Red Hat Bugzilla – Bug 427661
SELinux stops vsftpd from working correctly
Last modified: 2008-01-15 17:52:24 EST
Description of problem:
SELinux stops vsftpd from working correctly.
Version-Release number of selected component (if applicable):
The policy stops vsftpd from writing to it's log vsftpd.conf, located in
/var/log . Since vsftp sees it's access denied to that file, it doesn't work.
Steps to Reproduce:
1. Start vsftpd
2. Try to open the FTP page using a browser
3. You see on the screen an information telling that SELinux prevented access to
vsftpd.log, from vsftpd
The browser keeps waiting for a response from the FTP server, that never comes,
even if you try loopback.
This error doesn't happen always. It happens from times to times, usualy after
restarting PC. I follow the directions told by SELinux, to make this:
/sbin/restorecon -v /var/log/vsftp.log, and everything goes back to normal.
After some time it happens again.
Created attachment 290907 [details]
The text returned by SELinux troubleshooter
This sounds like the broken logrotate bug loosing security context problem.

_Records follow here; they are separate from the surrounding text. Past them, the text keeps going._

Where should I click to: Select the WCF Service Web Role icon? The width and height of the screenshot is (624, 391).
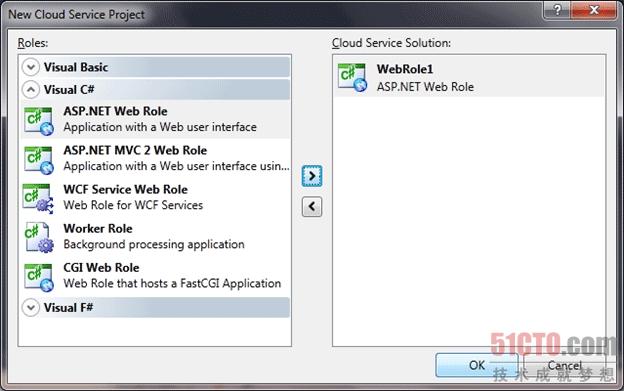tap(39, 198)
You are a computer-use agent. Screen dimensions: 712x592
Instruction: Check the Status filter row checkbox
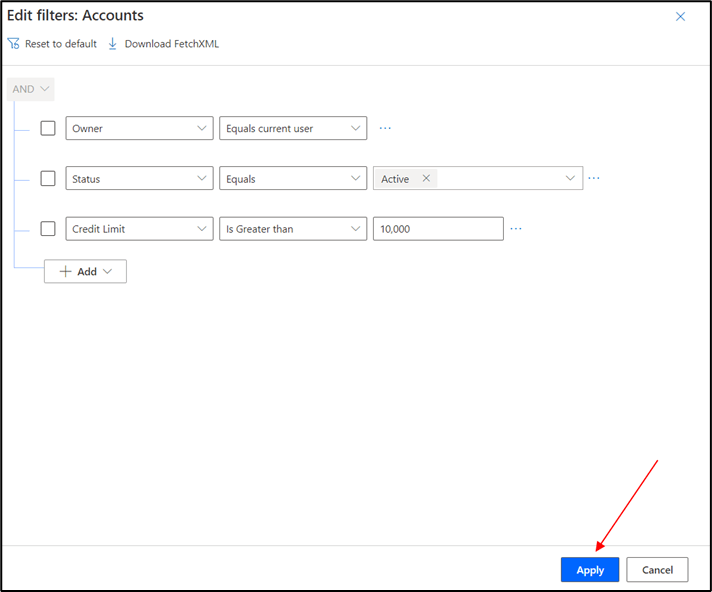(x=48, y=179)

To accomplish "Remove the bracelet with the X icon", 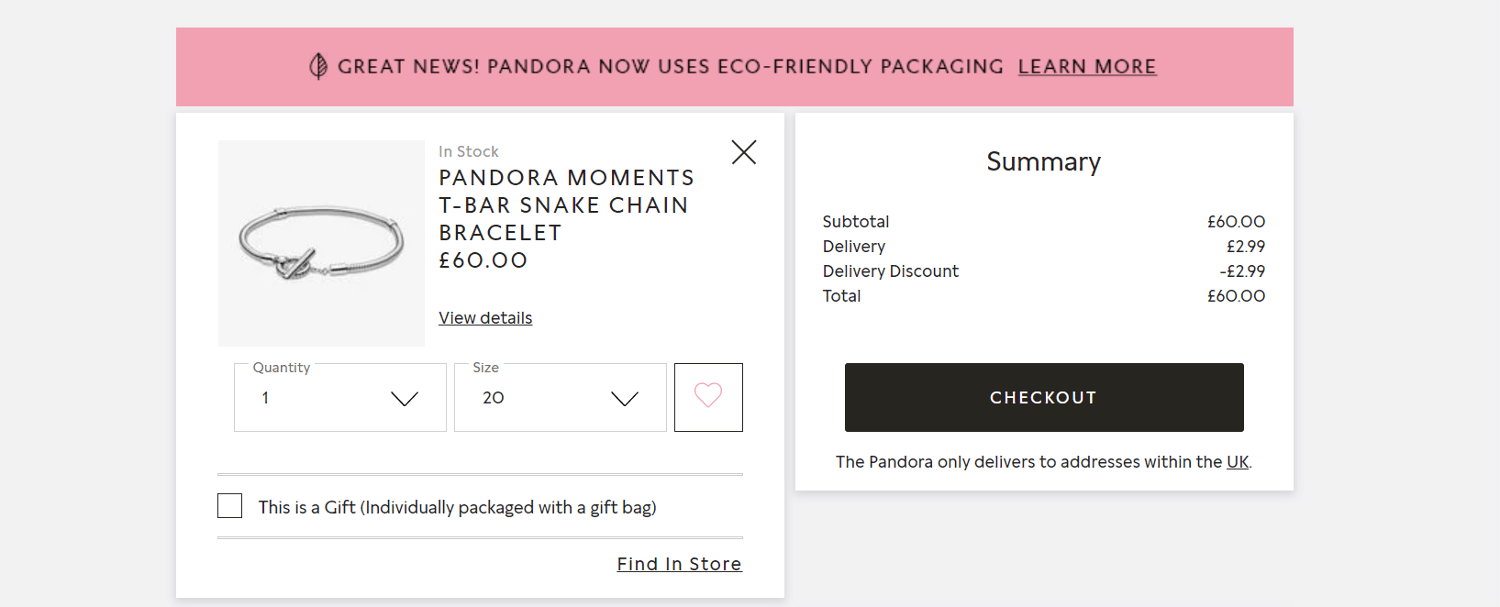I will tap(744, 152).
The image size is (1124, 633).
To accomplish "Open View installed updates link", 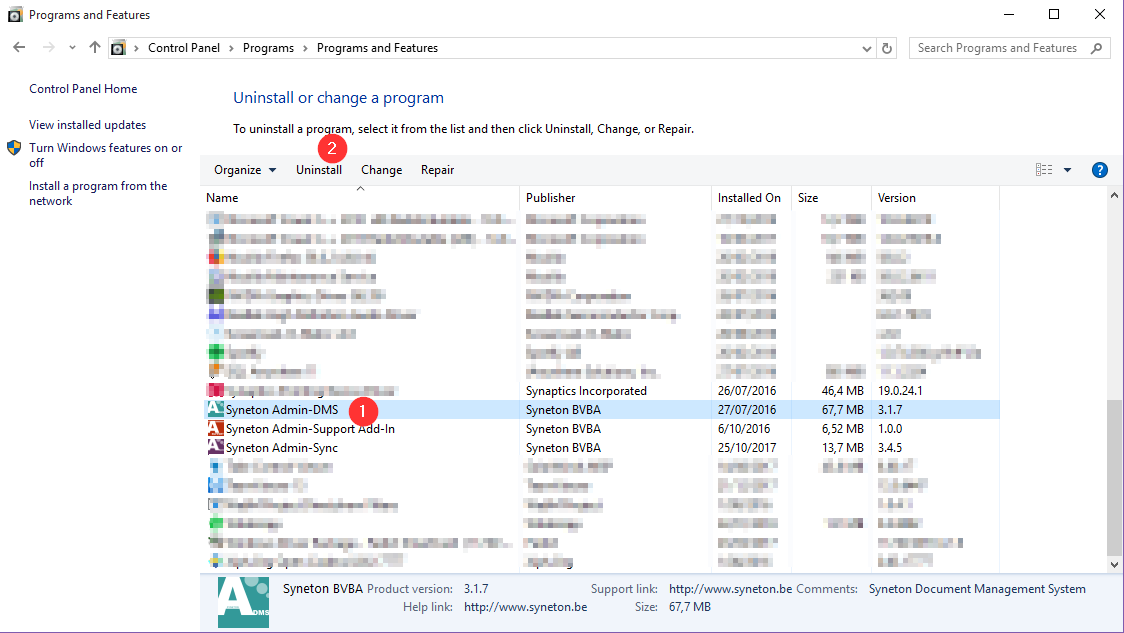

I have a fix, so please wait for the updated logrotate.
logrotate-3.7.6-2.1.fc8 has been pushed to the Fedora 8 testing repository. If problems still persist, please make note of it in this bug report.
If you want to test the update, you can install it with
su -c 'yum --enablerepo=updates-testing update logrotate'
logrotate-3.7.6-2.1.fc8 has been pushed to the Fedora 8 stable repository. If problems still persist, please make note of it in this bug report.